Put the lines below into a numbered list, skipping any blank lines and leaving out the pictures.

--- begin DATASET ROWS ---

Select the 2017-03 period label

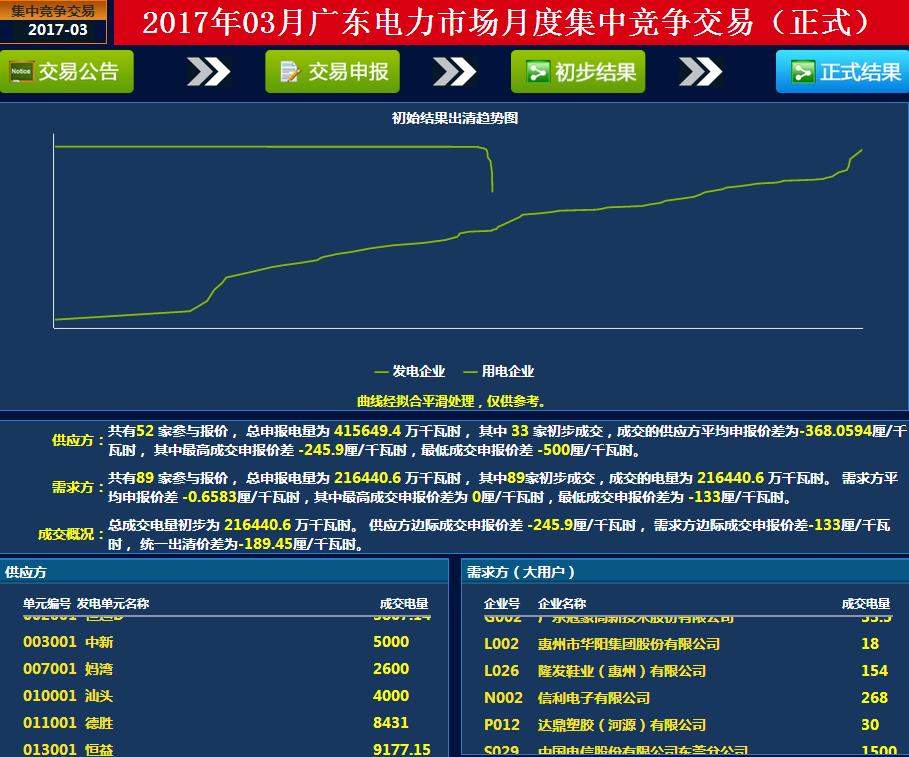pos(56,30)
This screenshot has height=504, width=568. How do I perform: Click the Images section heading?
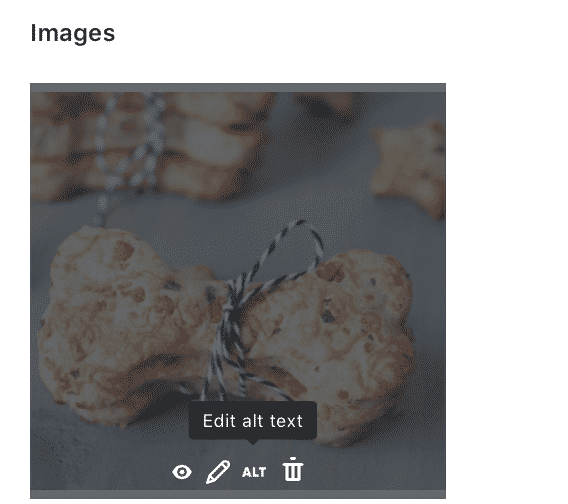coord(73,33)
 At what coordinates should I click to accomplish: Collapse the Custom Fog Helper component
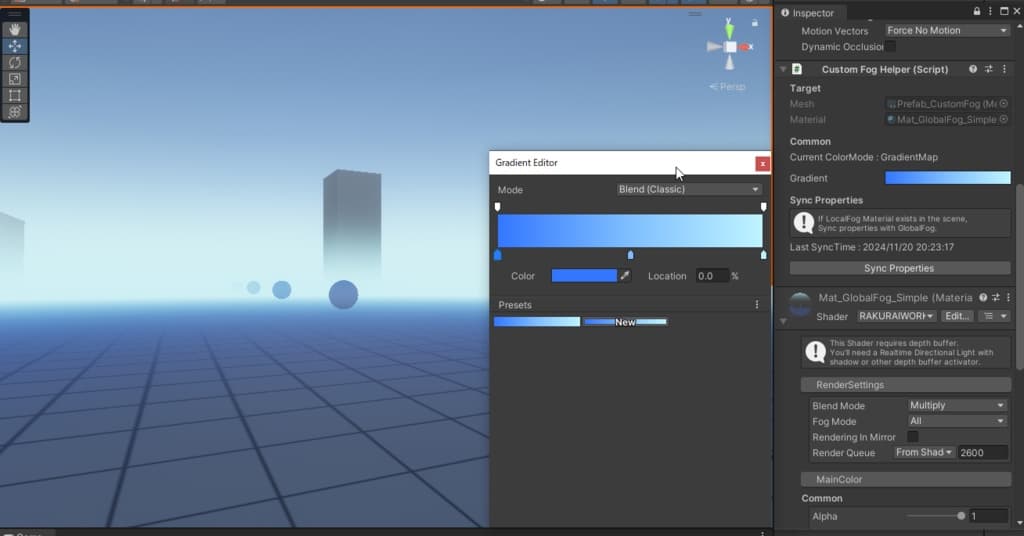pyautogui.click(x=783, y=70)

--- end DATASET ROWS ---

## EXPECTED OUTPUT:
1. Select the 2017-03 period label
2. pos(56,30)
3. This screenshot has height=504, width=568. How do I perform: Click the Images section heading?
4. coord(73,33)
5.  At what coordinates should I click to accomplish: Collapse the Custom Fog Helper component
6. pyautogui.click(x=783, y=70)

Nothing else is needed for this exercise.